Beware of new ATM fraud device
August 9, 2005 | 12:00am
The banking Spy-Ring reported that a team of organized criminals has devised another method to steal both ATM cards and the personal identification number (PIN). Using cleverly disguised equipment, a "skimmer" mounted to the front of the ATM card slot reads the card number and wirelessly transmits the information to the criminals who are waiting in a nearby car. At the same time, a wireless camera disguised like a leaflet holder is mounted in a position that gives it a view of the keypad where card ATM holders enter their PIN. With the information, the thieves could then copy the card numbers and use the PINs to withdraw thousands from many accounts in a very short time directly from the bank ATM. To be forewarned is to be forearmed.

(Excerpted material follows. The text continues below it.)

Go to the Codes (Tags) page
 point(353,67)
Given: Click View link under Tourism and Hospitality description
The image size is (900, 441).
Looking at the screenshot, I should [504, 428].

According to an Ear-Spy, unscrupulous retailers are capitalizing on the recent announcement of a tin can manufacturers group that they will increase their prices by five percent or 16 centavos per can. They should be reported to the Department of Trade and Industry. In fact, Congressman Joseph Santiago warned that canned goods in the shelves of supermarkets, groceries and the marketplace brought long before the announced Aug. 1 price increase by the tin can manufacturers group should not be increased. Abusive and opportunistic retailers who prematurely jack up the prices of their canned goods should be immediately reported to the DTIs Consumer Protection Office at tel. no. 890-8907. So before you buy that local canned sardine or corned beef or meat loaf, better check for suspicious erasures or replacements on the tag price.
A banking Eye-Spy revealed that a government bank tried to implement a cost-cutting measure by abolishing almost 300 permanent and contractual driver positions and decided to outsource service vehicle requirements. The drivers allegedly received their letters of termination a few months ago with the management reportedly bragging that it was given the go signal by the BSP, the DOLE, Department of Budget and Management and the Civil Service Commission (CSC). Imagine the elation of the dismissed drivers, therefore, when just recently, an official from the CSC reportedly wrote the bank president and CEO saying that the CSC did not give any clearance for the decision and that there was no close consultation regarding the issue. The letter understandably gave hope to the dismissed drivers, who were lamenting the fact that it was so easy for the bank to abolish their positions under the guise of cost-cutting and yet they were able to create additional executive positions with very generous compensations.
A group calling itself FriendsUSA2000 or Families for Reforms, Innovations, Empowerment and No to Destabilizers of our Society expressed its solid-as-a-rock support to President Gloria Macapagal-Arroyo and gave 10 reasons why President GMA "must stay in power." The group, which claims some 2,000 Filipino-American families as members, said that GMA is the duly elected president and the call of former president Corazon Aquino for GMA to step down is unconstitutional. FriendsUSA even made an example of former US vice president Al Gore who filed an election fraud case against George Bush, but decided to accept the US Supreme Court ruling that said George Bush won. The group, headed by Diosdado Macaraeg, called the participants in the anti-GMA street protests "pera-llyists," and appealed to Susan Roces not to allow herself to be used by "dirty politicians." The group expressed admiration for former president Fidel Ramos and the AFP leadership for showing professionalism, but gave a cautionary note about any hidden agenda by Ramos and the military. EDSA People Power is like a contagious disease that must be treated, and the only way to stop it from spreading is for GMA to hold her ground and not resign, because Filipinos deserve better, the group asserted.
Insiders disclosed that a banking tycoon who also happens to be an ambassador has no idea that the people working for him are just overpaid bureaucrats who spend most of their working hours doing nothing. In fact, a close relative reportedly goes to a lot of meetings but actually accomplishes nothing much, and often suffers from migraine. Next to her office is a Japanese partner who just twiddles his thumb savoring his easy life in the country. These two should be called Twiddle Dee and Twiddle Thumb, but insiders dont think the corporate shareholders will find these monickers funny at all.